For root phenotyping, sterilized seeds were grown either in Murashige and Skoog (MS) medium or germination pouches as described in Huang et al. (2017) and Acharya et al. (2017), respectively.

Auxin rescue experiments followed Marchant (1999) and Yu et al. (2015). 2, 4-D (from Plant Media, in 1mM stock with pure ethanol) and NAA (from Sigma-Aldrich, in 10mM stock with pure ethanol) were added to the medium to a final concentration of 0.1 mM.  MS medium containing 0.1% ethanol was used as a mock control. Seeds were grown on MS medium for three days and then transferred to media containing appropriate concentrations of auxin or mock for three more days. Root hairs were imaged at 4x magnification on a Leica DM750 microscope. Root hair number was counted in the focal plane on the side of the root facing the observer and normalized to root length. Experiments were repeated three times.

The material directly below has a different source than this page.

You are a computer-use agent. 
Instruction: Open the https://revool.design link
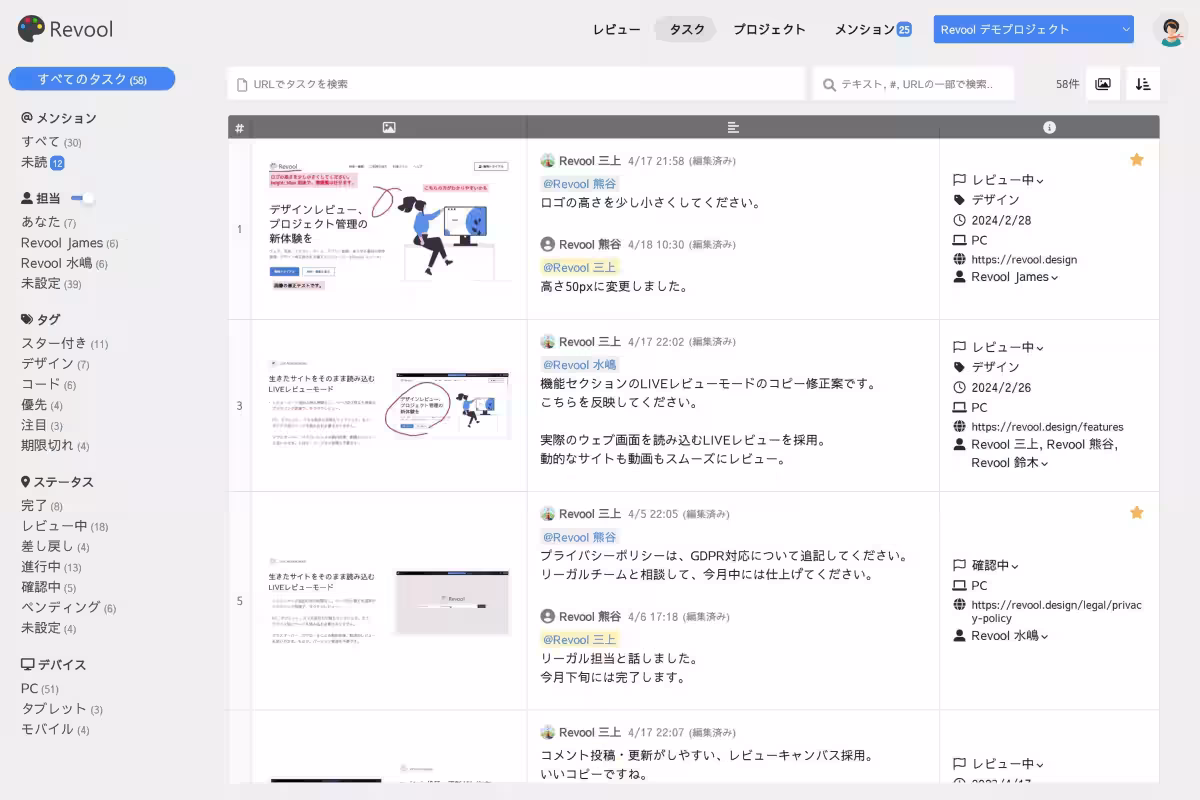click(1024, 259)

In maize, zmaux1 mutant plants were crossed to vt2, bif2 and Bif4 mutants, and F2 segregating populations were grown in the field in Columbia, Missouri in 2017. Plants were genotyped to identify single and double mutants using primers listed in Table S10 and were phenotyped at the eighth week. For the dominant mutant Bif4, both heterozygotes and homozygotes were included for mutant phenotyping analysis. For each mutant and mutant combination we assessed traits of the tassel (length from flag leaf to tassel tip, number of branches, spikelets on main spike, spikelet number per cm) and ear (kernel number, ear row number), and three vegetative traits (height of flag leaf, number of leaves above the lowest elongated internode, and number of tillers).

All pairwise comparisons used Welch’s t-test as implemented in R (R Core Team, 2020).  Single, double and higher order mutants were compared to each other and to wildtype by one-way or two-way Type I or Type II ANOVA as appropriate, followed by Tukey’s HSD test using standard programs in R (R Core Team, 2020).  Comparisons with p>0.05 were considered non-significant.

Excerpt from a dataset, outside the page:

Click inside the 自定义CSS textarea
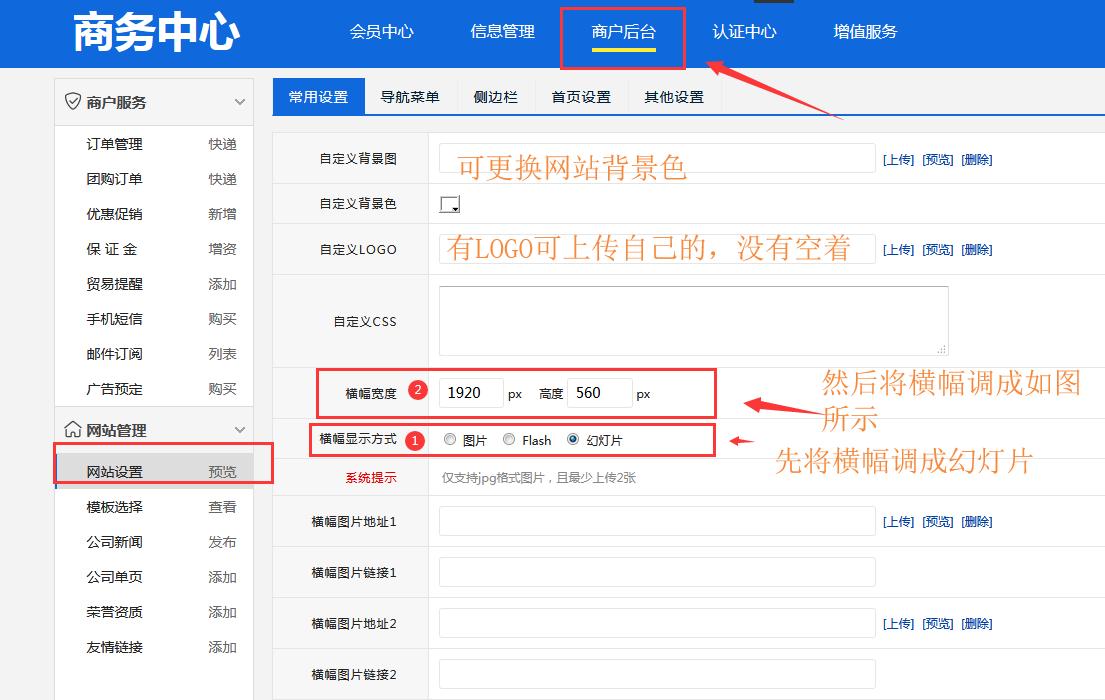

A ReadMe file has been included with the uploaded data. The files are organized according to the figure numbers in the manuscript.  Each figure number has its own directory, within which are one or more excel files (.xls) presenting the raw measurements.  These are unprocessed although they have been transferred to the excel files in a format for easy conversion to a dataframe compatible with R. Also within each directory are multiple .txt files that present the output of the statistical analyses, whether t-tests, ANOVA, or linear.  Mean and s.d. and p values from the t-test or ANOVA are reported in the appropriate supplemental tables in the manuscript.  Most are also presented as box plots in the figures in the paper.